*** Opening of Data ***

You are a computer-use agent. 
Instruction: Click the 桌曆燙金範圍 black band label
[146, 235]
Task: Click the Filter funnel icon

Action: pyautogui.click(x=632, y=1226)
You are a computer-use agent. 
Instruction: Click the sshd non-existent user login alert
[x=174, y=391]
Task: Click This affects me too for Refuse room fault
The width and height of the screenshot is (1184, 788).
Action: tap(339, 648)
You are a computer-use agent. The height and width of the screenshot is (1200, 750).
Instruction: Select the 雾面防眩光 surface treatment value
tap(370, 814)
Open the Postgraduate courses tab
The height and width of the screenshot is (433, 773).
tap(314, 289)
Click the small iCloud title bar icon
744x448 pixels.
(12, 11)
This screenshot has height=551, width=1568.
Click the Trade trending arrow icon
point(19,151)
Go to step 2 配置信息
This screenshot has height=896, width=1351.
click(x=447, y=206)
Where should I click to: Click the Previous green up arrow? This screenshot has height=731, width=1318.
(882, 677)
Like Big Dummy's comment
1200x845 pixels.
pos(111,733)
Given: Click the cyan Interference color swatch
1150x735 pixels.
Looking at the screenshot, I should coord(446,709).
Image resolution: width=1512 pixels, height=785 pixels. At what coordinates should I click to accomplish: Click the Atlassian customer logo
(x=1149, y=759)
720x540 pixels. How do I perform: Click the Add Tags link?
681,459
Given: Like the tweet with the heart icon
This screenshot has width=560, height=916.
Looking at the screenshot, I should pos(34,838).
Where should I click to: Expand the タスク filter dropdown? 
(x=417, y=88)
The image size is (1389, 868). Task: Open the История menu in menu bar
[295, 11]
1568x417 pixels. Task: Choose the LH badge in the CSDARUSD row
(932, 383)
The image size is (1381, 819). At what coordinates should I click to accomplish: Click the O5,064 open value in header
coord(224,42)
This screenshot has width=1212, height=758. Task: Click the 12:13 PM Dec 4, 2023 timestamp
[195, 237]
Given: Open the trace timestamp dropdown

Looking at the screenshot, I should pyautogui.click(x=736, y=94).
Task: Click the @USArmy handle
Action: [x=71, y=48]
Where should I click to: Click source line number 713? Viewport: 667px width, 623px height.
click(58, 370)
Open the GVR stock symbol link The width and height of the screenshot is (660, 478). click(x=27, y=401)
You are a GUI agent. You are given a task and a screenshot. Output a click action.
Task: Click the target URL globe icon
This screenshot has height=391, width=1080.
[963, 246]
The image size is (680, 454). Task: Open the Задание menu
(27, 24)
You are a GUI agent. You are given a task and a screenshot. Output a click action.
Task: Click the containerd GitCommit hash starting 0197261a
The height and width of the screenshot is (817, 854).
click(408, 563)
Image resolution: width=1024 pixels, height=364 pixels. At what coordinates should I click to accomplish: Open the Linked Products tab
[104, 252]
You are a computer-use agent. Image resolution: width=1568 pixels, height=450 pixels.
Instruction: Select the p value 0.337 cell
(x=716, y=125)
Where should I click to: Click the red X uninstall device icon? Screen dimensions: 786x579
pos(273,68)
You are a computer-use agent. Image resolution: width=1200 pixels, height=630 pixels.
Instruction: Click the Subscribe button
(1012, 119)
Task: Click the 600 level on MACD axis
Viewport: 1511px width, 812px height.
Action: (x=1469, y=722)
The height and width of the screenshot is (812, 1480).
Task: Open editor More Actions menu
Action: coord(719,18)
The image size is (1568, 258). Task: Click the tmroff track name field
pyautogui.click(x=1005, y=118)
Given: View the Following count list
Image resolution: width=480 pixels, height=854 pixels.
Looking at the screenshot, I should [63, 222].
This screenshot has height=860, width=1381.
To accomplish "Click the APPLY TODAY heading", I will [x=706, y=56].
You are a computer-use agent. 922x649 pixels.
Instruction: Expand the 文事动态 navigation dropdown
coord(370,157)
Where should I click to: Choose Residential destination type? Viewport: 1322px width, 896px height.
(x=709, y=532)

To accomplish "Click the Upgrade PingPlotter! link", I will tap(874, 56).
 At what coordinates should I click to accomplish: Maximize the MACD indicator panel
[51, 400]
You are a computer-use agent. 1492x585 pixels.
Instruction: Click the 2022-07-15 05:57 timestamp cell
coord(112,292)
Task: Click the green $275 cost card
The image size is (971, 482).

*** Close of Data ***

→ **Aim of the exercise**:
An exact copy of every record is required.

→ **Exercise result**:
You are a computer-use agent. 
Instruction: Click the 桌曆燙金範圍 black band label
[146, 235]
Task: Click the Filter funnel icon

Action: pyautogui.click(x=632, y=1226)
You are a computer-use agent. 
Instruction: Click the sshd non-existent user login alert
[x=174, y=391]
Task: Click This affects me too for Refuse room fault
The width and height of the screenshot is (1184, 788).
Action: tap(339, 648)
You are a computer-use agent. The height and width of the screenshot is (1200, 750).
Instruction: Select the 雾面防眩光 surface treatment value
tap(370, 814)
Open the Postgraduate courses tab
The height and width of the screenshot is (433, 773).
tap(314, 289)
Click the small iCloud title bar icon
744x448 pixels.
(12, 11)
This screenshot has height=551, width=1568.
Click the Trade trending arrow icon
point(19,151)
Go to step 2 配置信息
This screenshot has height=896, width=1351.
click(x=447, y=206)
Where should I click to: Click the Previous green up arrow? This screenshot has height=731, width=1318.
(882, 677)
Like Big Dummy's comment
1200x845 pixels.
pos(111,733)
Given: Click the cyan Interference color swatch
1150x735 pixels.
Looking at the screenshot, I should coord(446,709).
Image resolution: width=1512 pixels, height=785 pixels. At what coordinates should I click to accomplish: Click the Atlassian customer logo
(x=1149, y=759)
720x540 pixels. How do I perform: Click the Add Tags link?
681,459
Given: Like the tweet with the heart icon
This screenshot has width=560, height=916.
Looking at the screenshot, I should pos(34,838).
Where should I click to: Expand the タスク filter dropdown? 
(x=417, y=88)
The image size is (1389, 868). Task: Open the История menu in menu bar
[295, 11]
1568x417 pixels. Task: Choose the LH badge in the CSDARUSD row
(932, 383)
The image size is (1381, 819). At what coordinates should I click to accomplish: Click the O5,064 open value in header
coord(224,42)
This screenshot has width=1212, height=758. Task: Click the 12:13 PM Dec 4, 2023 timestamp
[195, 237]
Given: Open the trace timestamp dropdown

Looking at the screenshot, I should pyautogui.click(x=736, y=94).
Task: Click the @USArmy handle
Action: [x=71, y=48]
Where should I click to: Click source line number 713? Viewport: 667px width, 623px height.
click(58, 370)
Open the GVR stock symbol link The width and height of the screenshot is (660, 478). click(x=27, y=401)
You are a GUI agent. You are given a task and a screenshot. Output a click action.
Task: Click the target URL globe icon
This screenshot has height=391, width=1080.
[963, 246]
The image size is (680, 454). Task: Open the Задание menu
(27, 24)
You are a GUI agent. You are given a task and a screenshot. Output a click action.
Task: Click the containerd GitCommit hash starting 0197261a
The height and width of the screenshot is (817, 854).
click(408, 563)
Image resolution: width=1024 pixels, height=364 pixels. At what coordinates should I click to accomplish: Open the Linked Products tab
[104, 252]
You are a computer-use agent. Image resolution: width=1568 pixels, height=450 pixels.
Instruction: Select the p value 0.337 cell
(x=716, y=125)
Where should I click to: Click the red X uninstall device icon? Screen dimensions: 786x579
pos(273,68)
You are a computer-use agent. Image resolution: width=1200 pixels, height=630 pixels.
Instruction: Click the Subscribe button
(1012, 119)
Task: Click the 600 level on MACD axis
Viewport: 1511px width, 812px height.
Action: (x=1469, y=722)
The height and width of the screenshot is (812, 1480).
Task: Open editor More Actions menu
Action: coord(719,18)
The image size is (1568, 258). Task: Click the tmroff track name field
pyautogui.click(x=1005, y=118)
Given: View the Following count list
Image resolution: width=480 pixels, height=854 pixels.
Looking at the screenshot, I should [63, 222].
This screenshot has height=860, width=1381.
To accomplish "Click the APPLY TODAY heading", I will [x=706, y=56].
You are a computer-use agent. 922x649 pixels.
Instruction: Expand the 文事动态 navigation dropdown
coord(370,157)
Where should I click to: Choose Residential destination type? Viewport: 1322px width, 896px height.
(x=709, y=532)

To accomplish "Click the Upgrade PingPlotter! link", I will tap(874, 56).
 At what coordinates should I click to accomplish: Maximize the MACD indicator panel
[51, 400]
You are a computer-use agent. 1492x585 pixels.
Instruction: Click the 2022-07-15 05:57 timestamp cell
coord(112,292)
Task: Click the green $275 cost card
The image size is (971, 482).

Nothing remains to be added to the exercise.